■ Task goal: Look through the entries below and report every line that has "Viewport".

Stored entries:
= Beginning of Section =
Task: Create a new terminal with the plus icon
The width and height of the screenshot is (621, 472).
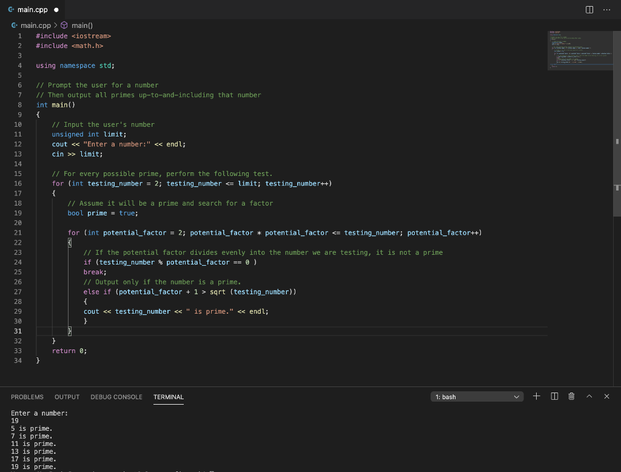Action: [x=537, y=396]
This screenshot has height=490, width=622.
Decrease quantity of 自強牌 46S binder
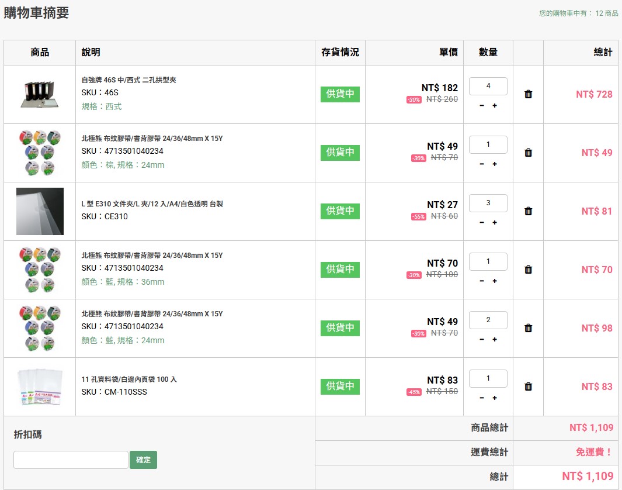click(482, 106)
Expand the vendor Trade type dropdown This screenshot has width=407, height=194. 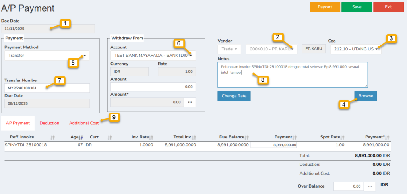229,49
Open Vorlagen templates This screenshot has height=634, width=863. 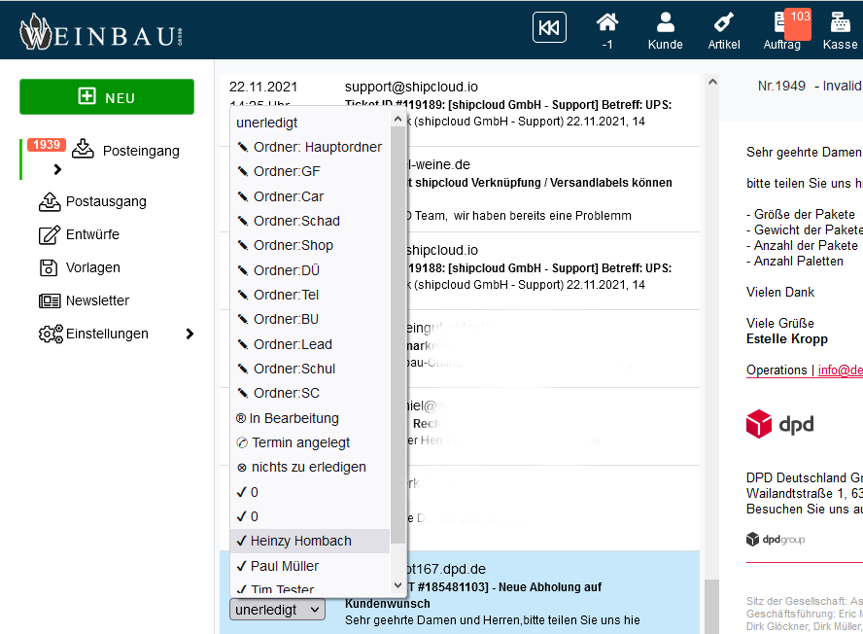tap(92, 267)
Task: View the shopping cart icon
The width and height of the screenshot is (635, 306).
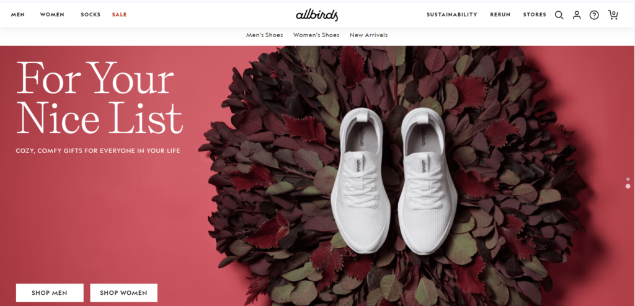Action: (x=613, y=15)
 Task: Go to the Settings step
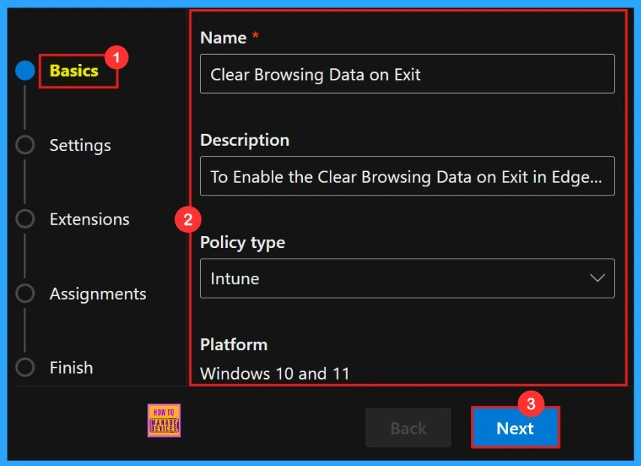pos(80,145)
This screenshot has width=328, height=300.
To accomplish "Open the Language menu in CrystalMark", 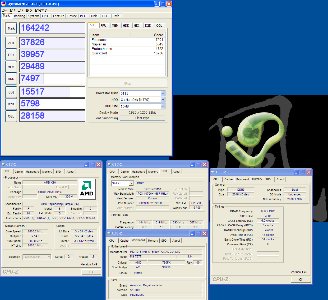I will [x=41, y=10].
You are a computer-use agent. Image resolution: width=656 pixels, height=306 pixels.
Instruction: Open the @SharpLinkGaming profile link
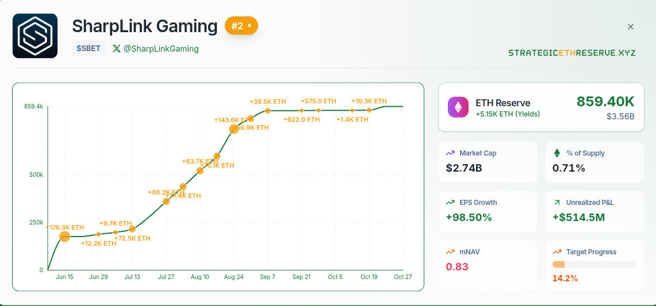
= End of Section =
= Beginning of Section =
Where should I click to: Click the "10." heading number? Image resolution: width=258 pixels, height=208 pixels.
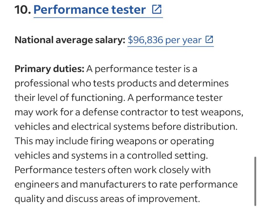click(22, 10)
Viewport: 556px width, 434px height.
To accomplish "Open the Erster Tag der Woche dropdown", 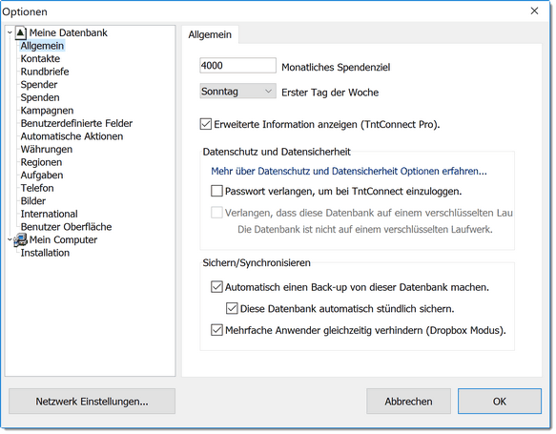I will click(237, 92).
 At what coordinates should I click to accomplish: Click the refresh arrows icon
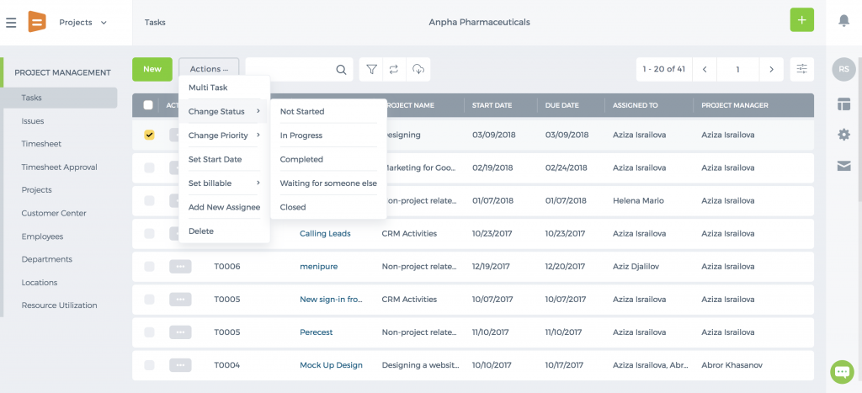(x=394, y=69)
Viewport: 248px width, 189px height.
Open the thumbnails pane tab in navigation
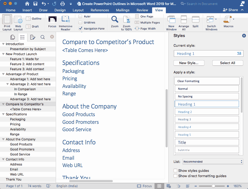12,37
= End of Section =
■ Result:
Viewport: 556px width, 434px height.
Viewport: 248px width, 189px height.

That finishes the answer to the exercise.